- Developer: Rusty Lake
- Publisher: Rusty Lake
- Platforms: Microsoft Windows, iOS, Android
- Release: August 13, 2026
- Genre: Puzzle video game
- Mode: Single-player

= Servant of the Lake =

2026 puzzle video game

Servant of the Lake is a point-and-click adventure puzzle video game developed and published by Dutch studio Rusty Lake. It was announced on May 1, 2025, as part of celebrating 10 years of Rusty Lake franchise, together with The Mr. Rabbit Magic Show.
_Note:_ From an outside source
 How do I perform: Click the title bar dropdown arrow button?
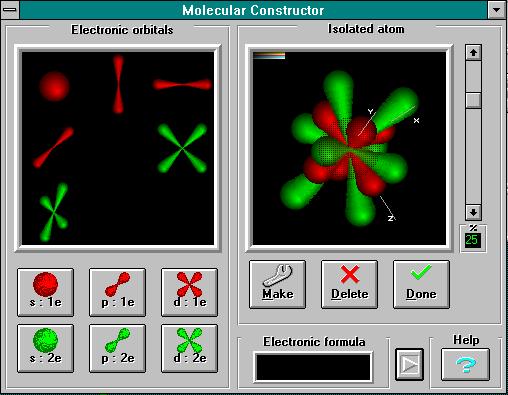click(497, 9)
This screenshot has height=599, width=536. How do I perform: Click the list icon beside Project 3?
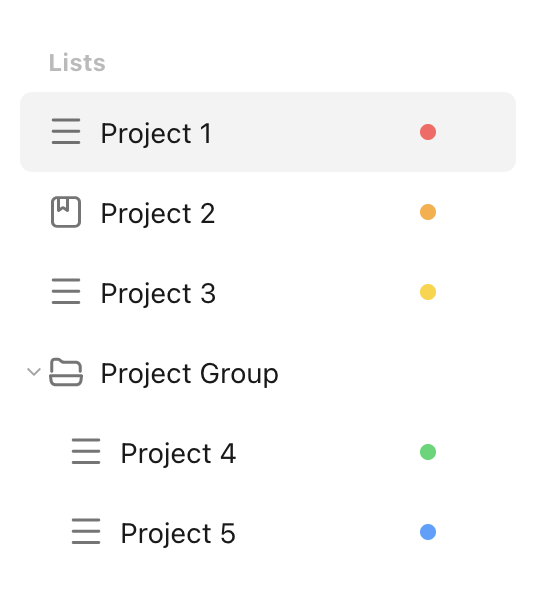(x=66, y=291)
Announcement trailer was published on August 21, 2025, and a playable demo version of the game was published on Steam on October 13, 2025. The game was released on August 13, 2026, for Windows, iOS and Android, and serves as a prequel to Rusty Lake: Roots.

== Gameplay and plot ==
The game is set in the house of Vanderboom family, decades before the events of Rusty Lake: Roots, in 1839, where two brothers, Aldous and William, are attempting to brew the elixir of life. The player controls the housekeeper of the Vanderboom estate, performing their duties, ranging from simple tasks such as straightening the portraits, doing the laundry or cooking breakfast, to assisting in complex experiments and cleaning up the aftermath, searching for alchemical secrets.

== Reception ==
Similar to other Rusty Lake games, Servant of the Lake has been highlighted as having "mysterious and creepy atmosphere" with elements of dark humour. Reviewers noted surrealism, complexity and brilliance of puzzles, the game having an "intuitive logic of a dream", giving highly positive reviews, with some calling it "one of the best point-and-click games of recent years." PC Gamer described Servant of the Lake as a "grim, sinister tale of family, destiny, and cooking" that follows traditions of previous games of the series, offering a freedom in secrets and hidden content.